> _Work instruction_: Only the text is wanted; write out each record below exactly and exclude all pictures.

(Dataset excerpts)
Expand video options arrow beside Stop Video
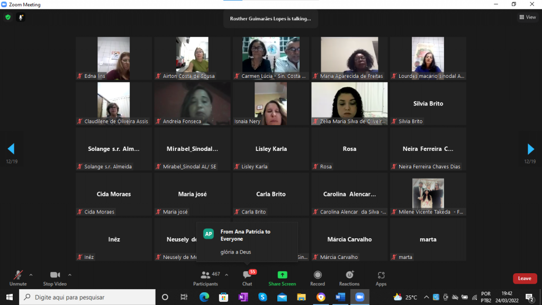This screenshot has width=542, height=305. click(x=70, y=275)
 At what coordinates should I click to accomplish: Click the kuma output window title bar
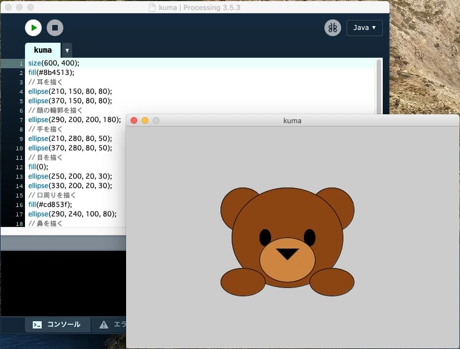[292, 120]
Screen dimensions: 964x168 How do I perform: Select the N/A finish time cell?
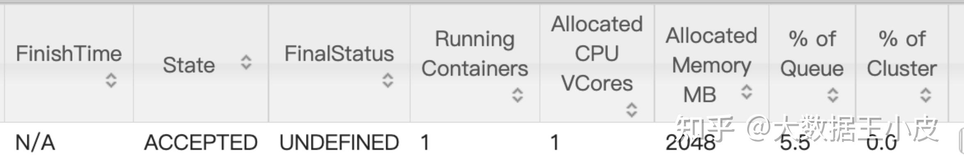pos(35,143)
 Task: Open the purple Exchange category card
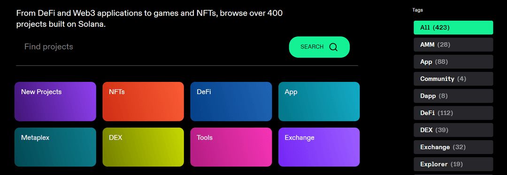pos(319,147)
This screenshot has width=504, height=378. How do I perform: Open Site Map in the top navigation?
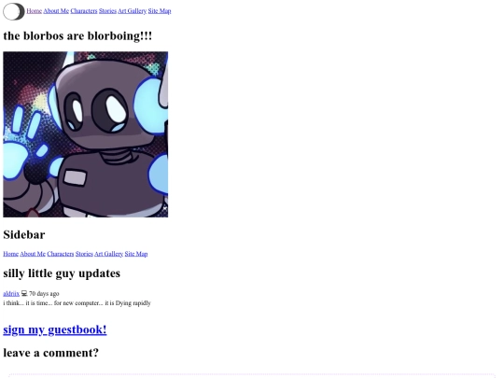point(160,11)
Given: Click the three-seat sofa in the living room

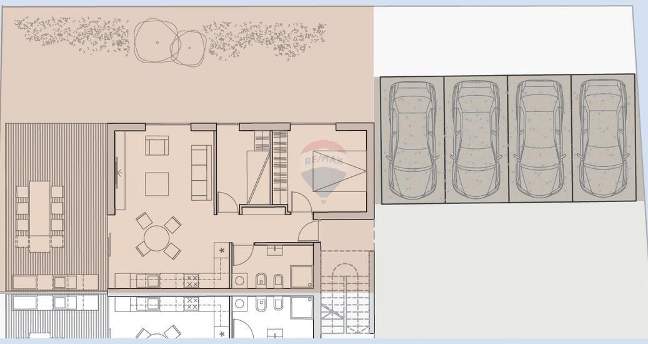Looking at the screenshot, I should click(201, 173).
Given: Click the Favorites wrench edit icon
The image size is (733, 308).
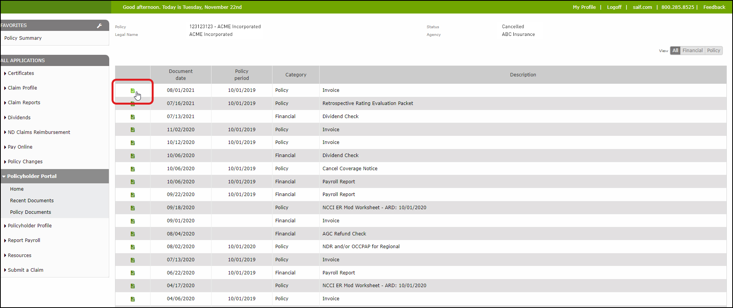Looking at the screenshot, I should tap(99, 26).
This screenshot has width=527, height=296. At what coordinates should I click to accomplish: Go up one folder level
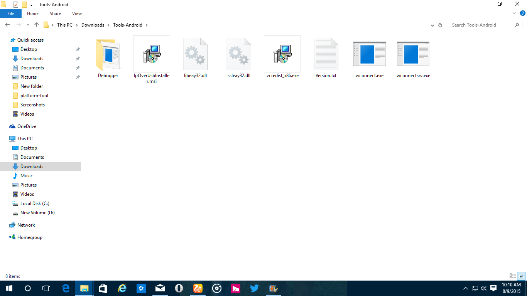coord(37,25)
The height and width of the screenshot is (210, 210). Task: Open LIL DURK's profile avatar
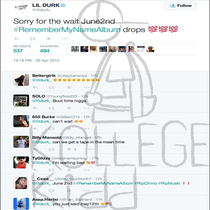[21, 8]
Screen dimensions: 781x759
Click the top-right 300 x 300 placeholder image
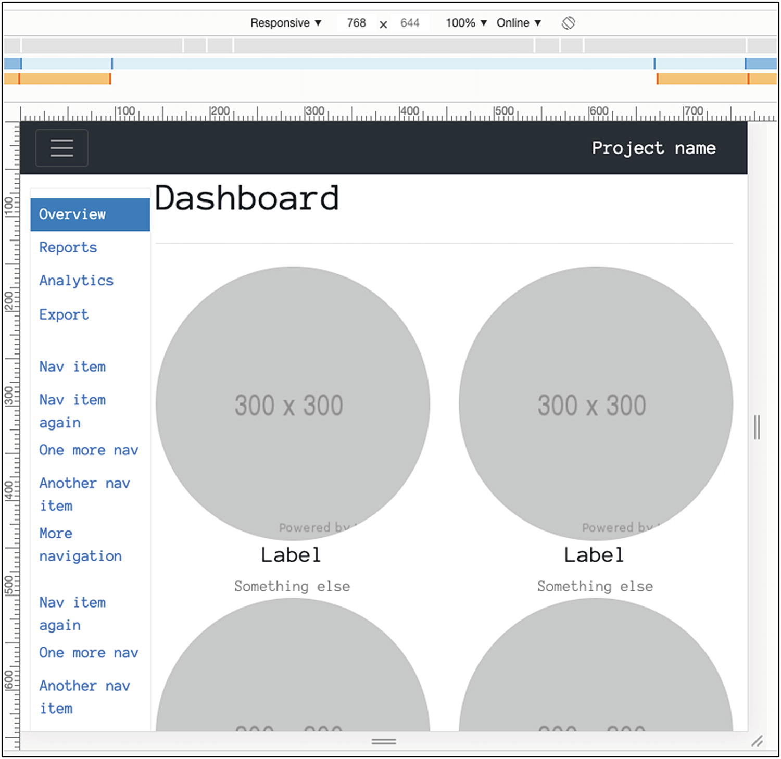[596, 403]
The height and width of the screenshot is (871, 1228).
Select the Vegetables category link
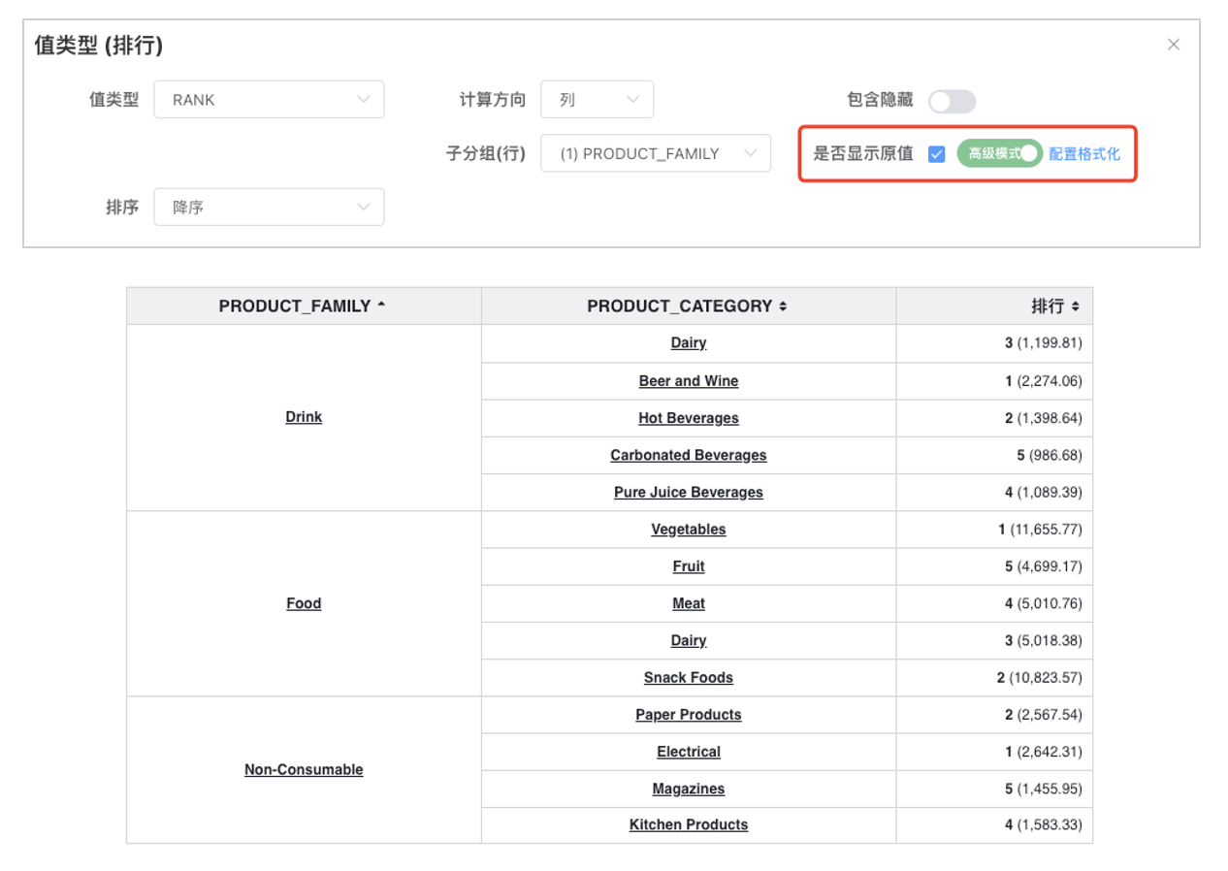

> _Response box_:
Expand video options arrow beside Stop Video
This screenshot has width=542, height=305. click(x=70, y=275)
 At what coordinates should I click to accomplish: Click the kuma output window title bar
[292, 120]
Screen dimensions: 964x168 How do I perform: Select the N/A finish time cell?
pos(35,143)
 Task: Open the purple Exchange category card
pos(319,147)
This screenshot has width=504, height=378. How do I perform: Open Site Map in the top navigation?
point(160,11)
Given: Click the three-seat sofa in the living room

Looking at the screenshot, I should click(201, 173).
Given: Click the Favorites wrench edit icon
The image size is (733, 308).
Looking at the screenshot, I should tap(99, 26).
This screenshot has width=527, height=296. At what coordinates should I click to accomplish: Go up one folder level
coord(37,25)
The height and width of the screenshot is (210, 210). Task: Open LIL DURK's profile avatar
[21, 8]
Screen dimensions: 781x759
Click the top-right 300 x 300 placeholder image
[596, 403]
The height and width of the screenshot is (871, 1228).
Select the Vegetables category link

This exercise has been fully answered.